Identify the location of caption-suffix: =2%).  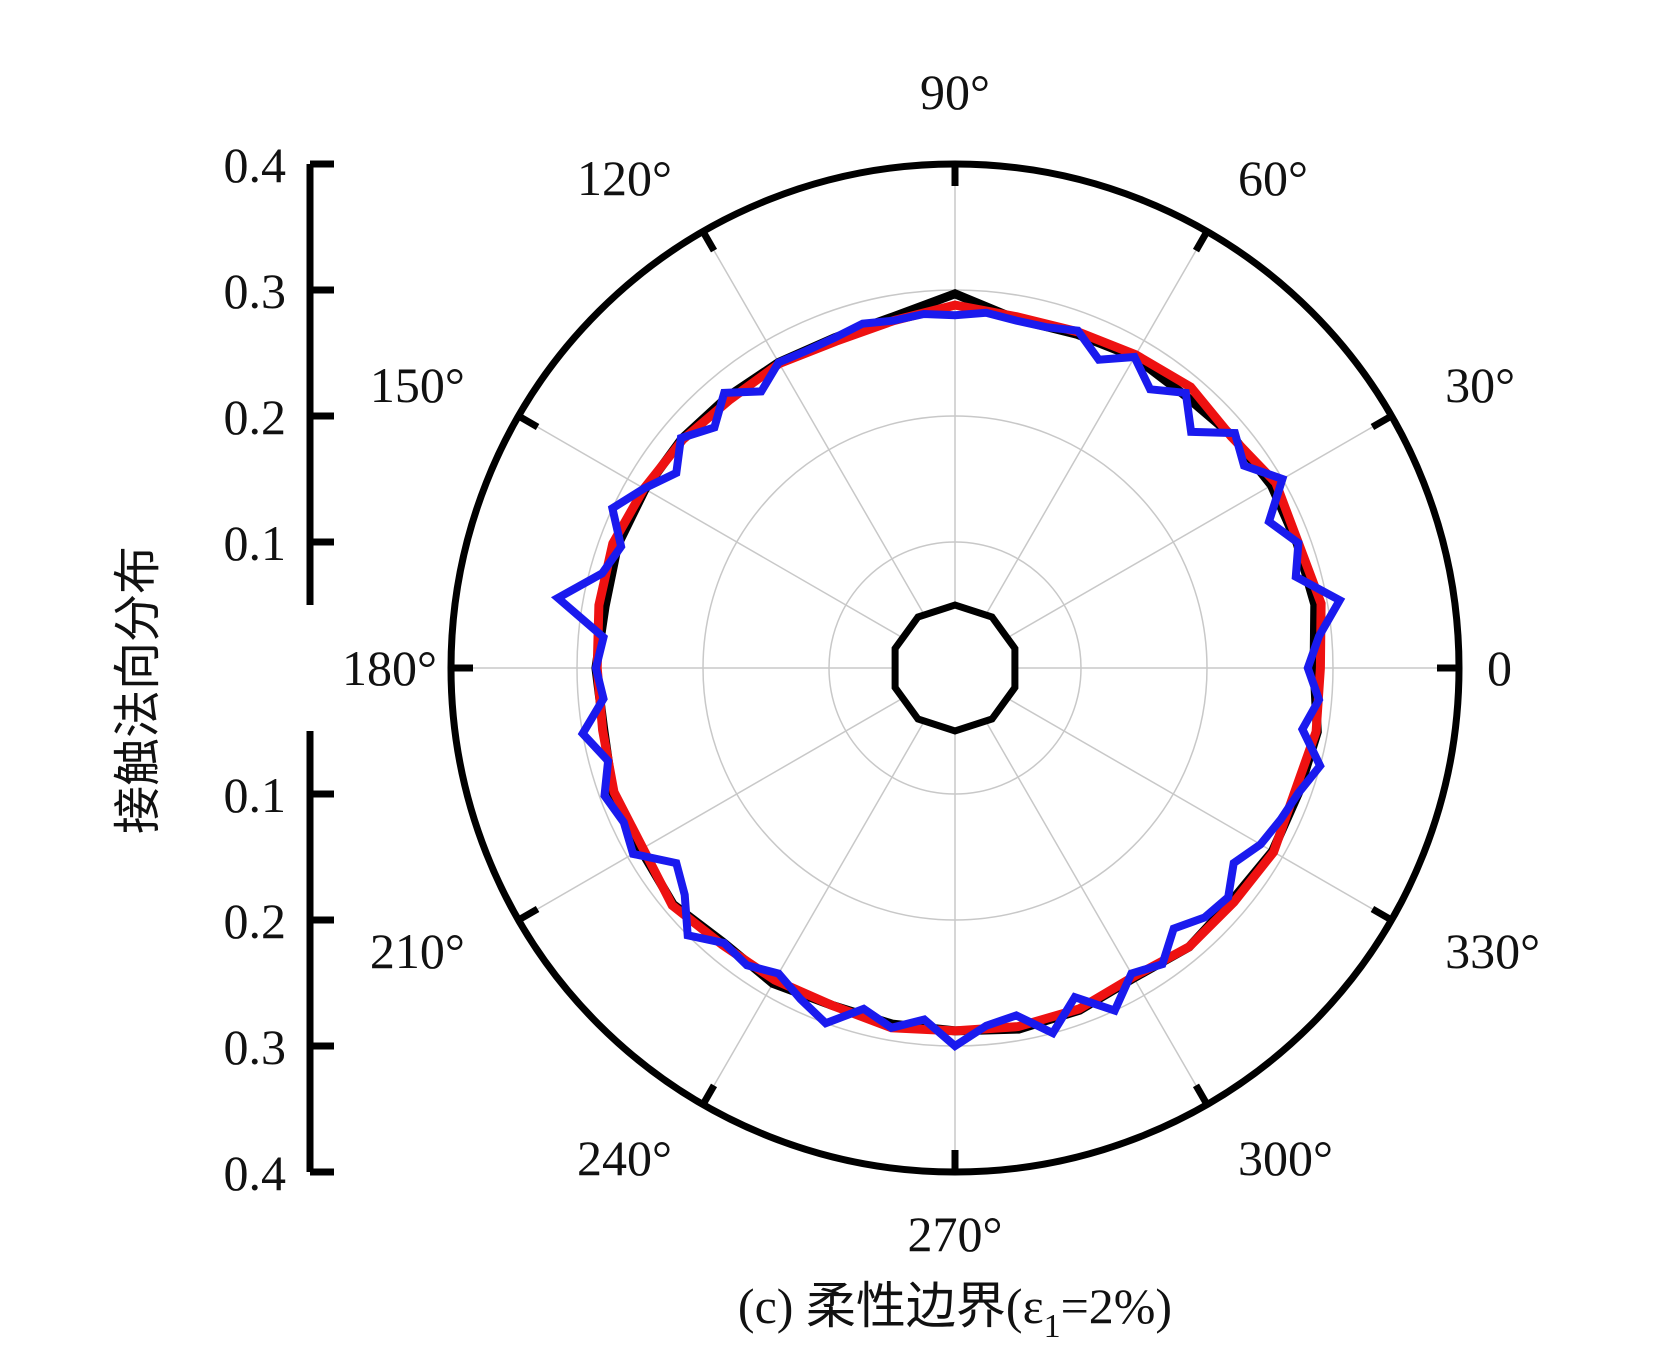
(1117, 1306).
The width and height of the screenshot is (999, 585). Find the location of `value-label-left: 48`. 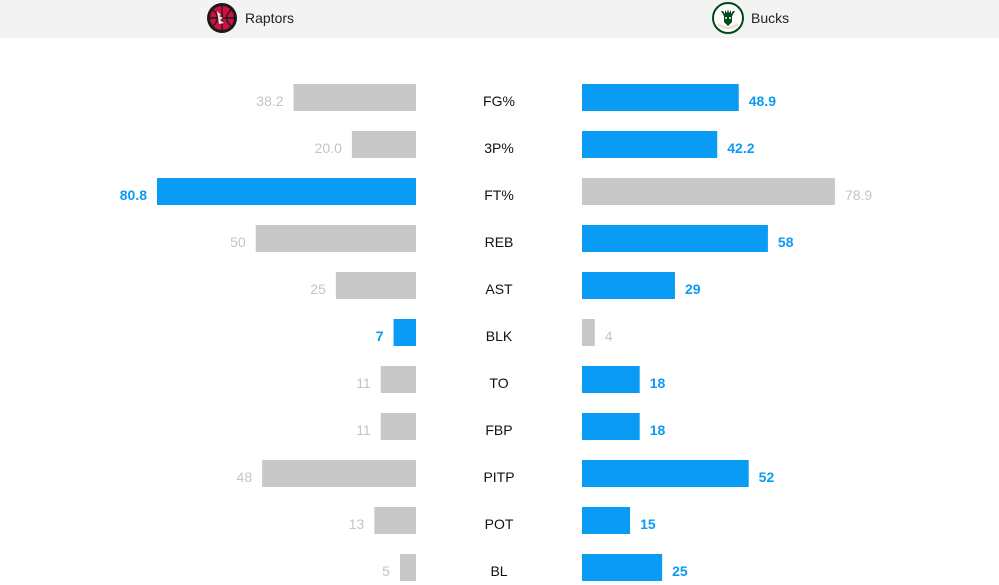

value-label-left: 48 is located at coordinates (245, 477).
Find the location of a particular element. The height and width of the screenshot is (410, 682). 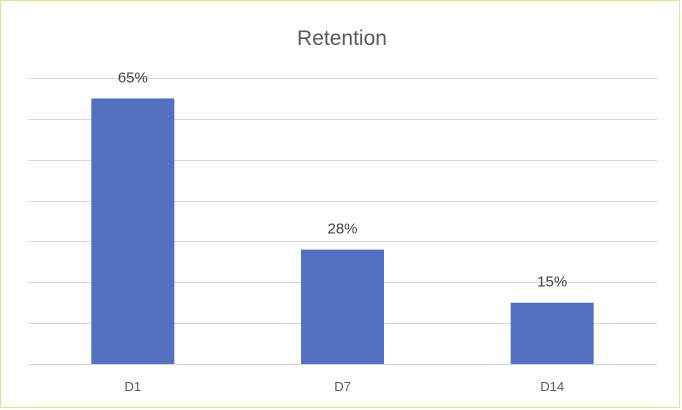

chart-title: Retention is located at coordinates (342, 38).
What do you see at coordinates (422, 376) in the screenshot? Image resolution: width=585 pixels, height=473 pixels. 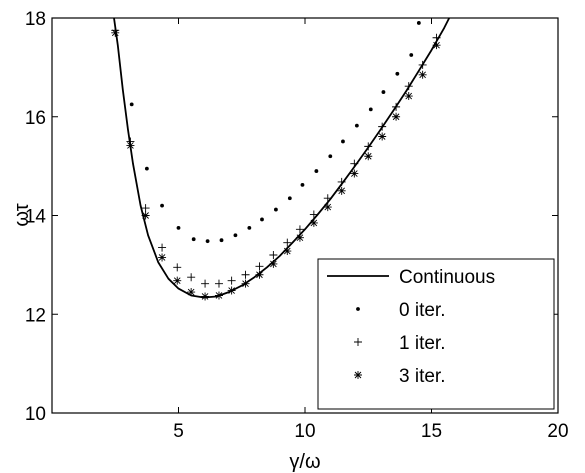 I see `legend-label: 3 iter.` at bounding box center [422, 376].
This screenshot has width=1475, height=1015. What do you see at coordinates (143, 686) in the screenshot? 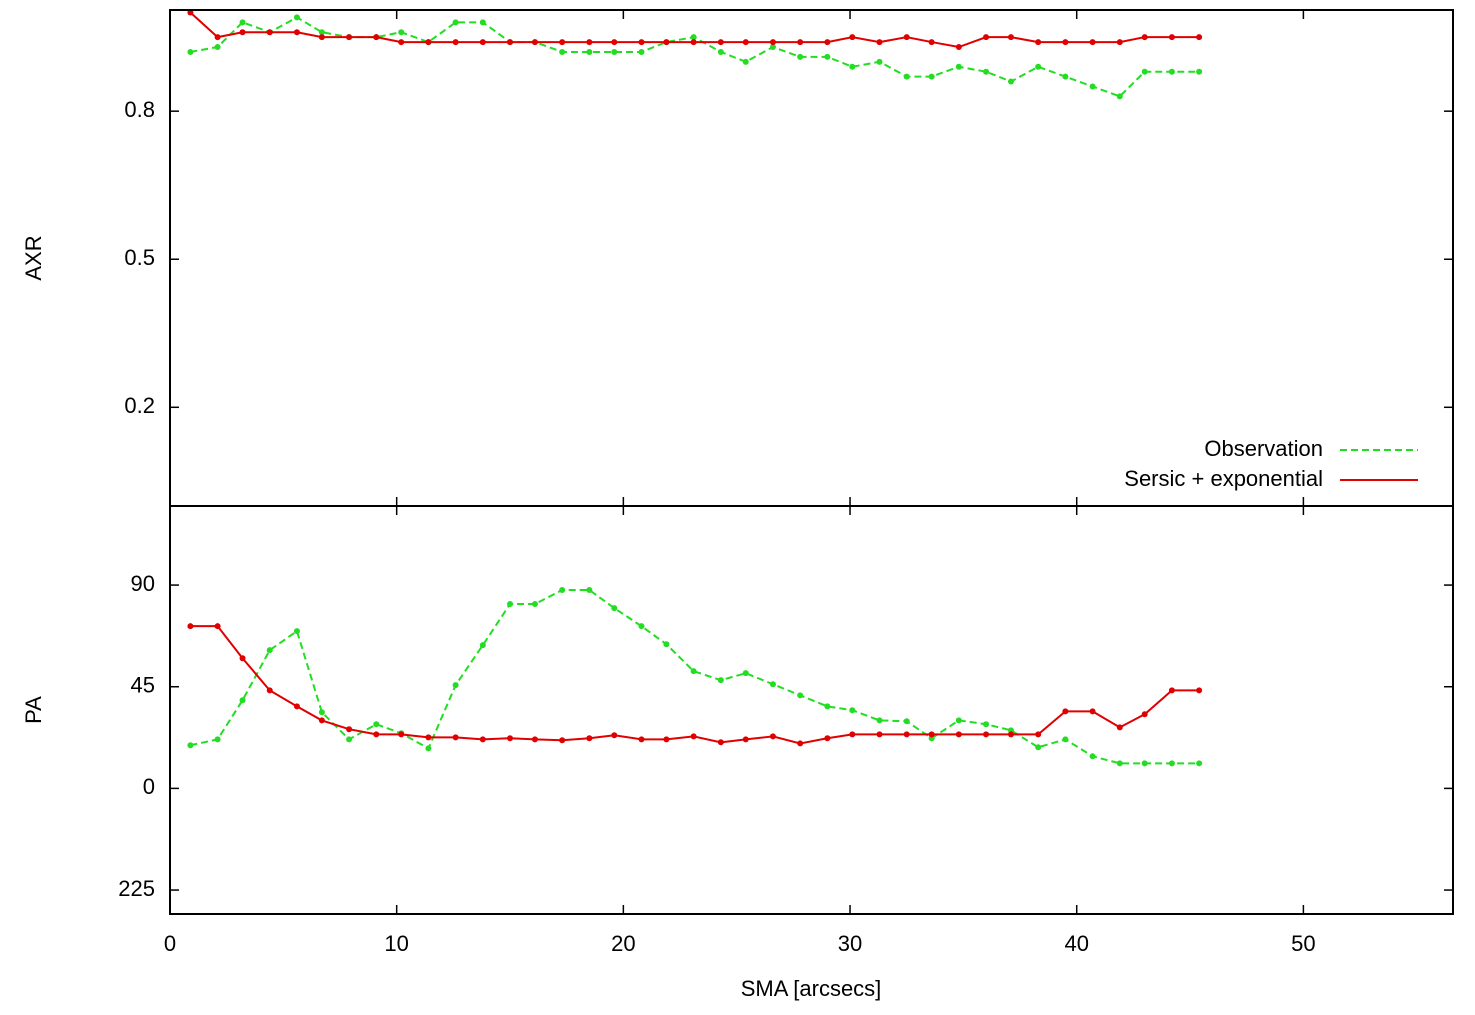
I see `y-tick-label: 45` at bounding box center [143, 686].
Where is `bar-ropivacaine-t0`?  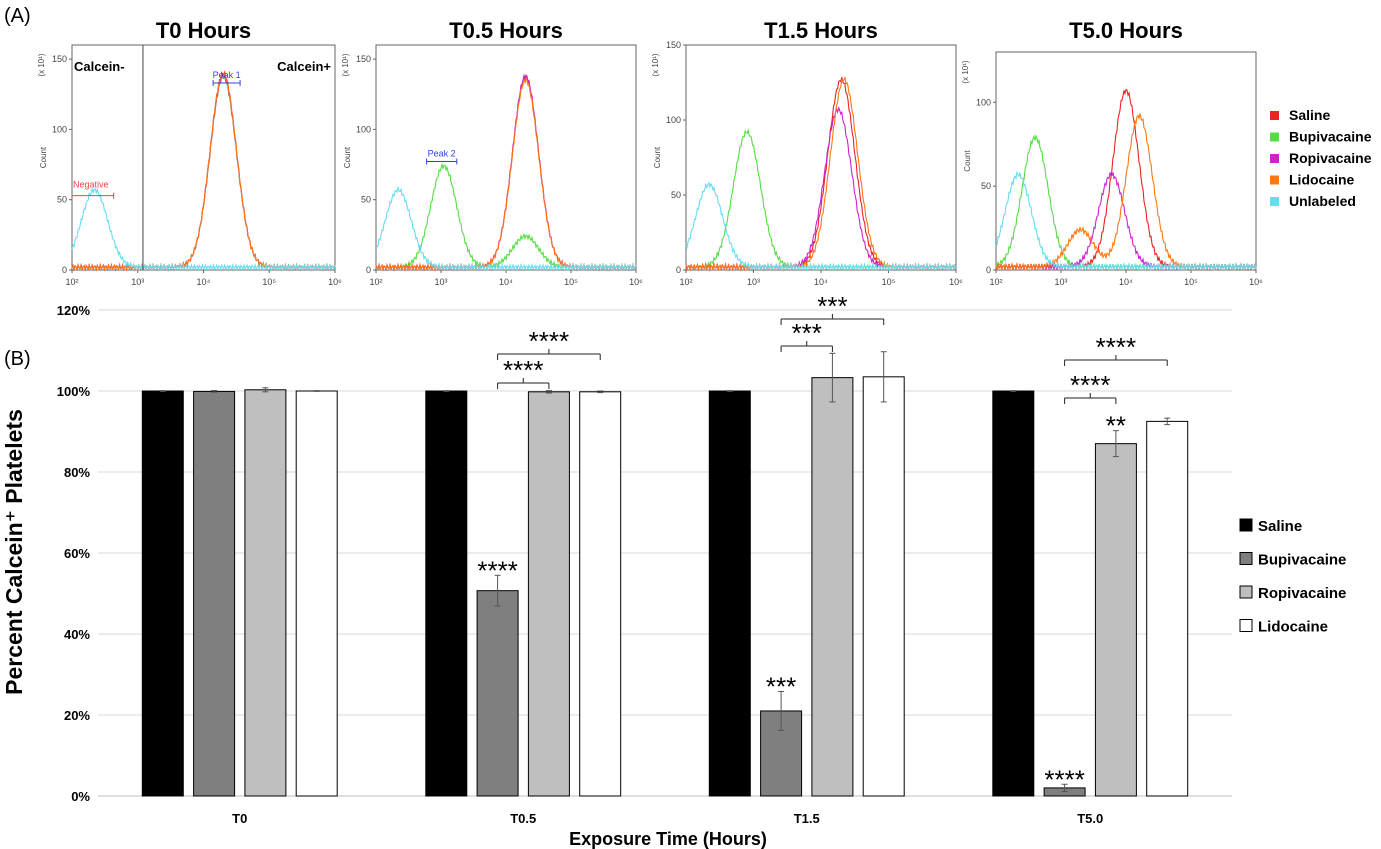
bar-ropivacaine-t0 is located at coordinates (266, 593).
──────────
WHAT YOU ARE ASKED TO DO
Convert the listing from the line with "The width and" up to and including the line with "value-label-left: 48 is" into a Markdown table with the columns Row and Line. Skip blank lines and leave the pictures out.

ANSWER TO THE EXERCISE
| Row | Line |
|---|---|
| 1 | The width and height of the screenshot is (999, 585). Find the location of `value-label-left: 48`.  |
| 2 | value-label-left: 48 is located at coordinates (245, 477). |